President Obama recently gave two speeches that should be seen as signposts of contemporary U.S. empire.  Their continuity with American exceptionalist rhetoric of the past is striking, underlining the extent to which Obama is trapped within the paradigms of the past.

The first of these speeches was Obama’s Nobel laureate acceptance address.  This address was notable for invoking Martin Luther King, Jr.’s ringing condemnation of violence during the era of the Vietnam War: Violence never brings permanent peace. It solves no social problem: it merely creates new and more complicated ones.”  President Obama then went on to twist this argument around by invoking the concept of just war.  As he summarized it, just war doctrine insures that state violence is only legitimate when it meets three conditions: “if it is waged as a last resort or in self-defense; if the force used is proportional; and if, whenever possible, civilians are spared from violence.”

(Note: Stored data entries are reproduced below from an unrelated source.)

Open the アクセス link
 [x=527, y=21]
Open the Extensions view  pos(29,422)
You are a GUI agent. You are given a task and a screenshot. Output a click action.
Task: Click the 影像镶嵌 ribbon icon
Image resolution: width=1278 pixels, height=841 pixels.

The problem with Obama’s argument is that just war doctrine cannot support the imperial occupation of Afghanistan that he is currently bent on intensifying.  The war in Afghanistan can hardly be said to be in self-defense when the Taliban pose no direct threat to the U.S. and when al-Qaeda has been reduced to a shadow of its former self.  The force being deployed in Afghanistan is anything but proportional since the U.S. is the world’s only military super-power and Afghanistan is one of the poorest and weakest countries on the planet.  Finally, civilians have NOT been spared the violence of the war.  Stephen Walt recently argued that the United States has killed 12,000-32,000 civilians in Afghanistan since the war’s outbreak.  Many of these civilian deaths were caused by drones operated by private contractors.

It seems that there’s an emerging pattern in Obama’s rhetoric.  In the Nobel speech, he replayed the tropes he deployed in his celebrated Cairo address: gesture towards universal peace and understanding using lofty rhetoric, then go on to lay out plans for expanding war-making.  As Farrah Hassen points out in The Cairo Detour, U.S. policies in these countries, with their high toll of civilian deaths, have increased the risks of blowback against the U.S. rather than winning over Muslim hearts and minds.

We see a similar set of imperial contradictions in Obama’s recent speech at the Copenhagen climate summit.  After swooping in to the summit at the 11th hour, Obama delivered a talk that began by acknowledging the gravity of the global climate crisis and went on to exhort the nations of the world to make radical changes in order to save the planet.  After this uplifting beginning, however, Obama unleashed a thinly veiled attack on China, laying bare the increasing inter-imperial conflict over the right to pollute the atmospheric commons that was woven through the last two weeks of climate brinksmanship.  While calling for decisive action, Obama announced no new commitments for reducing emissions beyond the risible 4% goal announced at the onset of the conference, no significant new financing for climate adaptation and clean technology among poor countries, and no intentions to press Congress to pass climate legislation.

The U.S. under Obama thus seems to be operating firmly in the unilateralist groove carved out by the Bush administration.  He may be an exceptional man, but he’s working firmly within an exceptionalist tradition.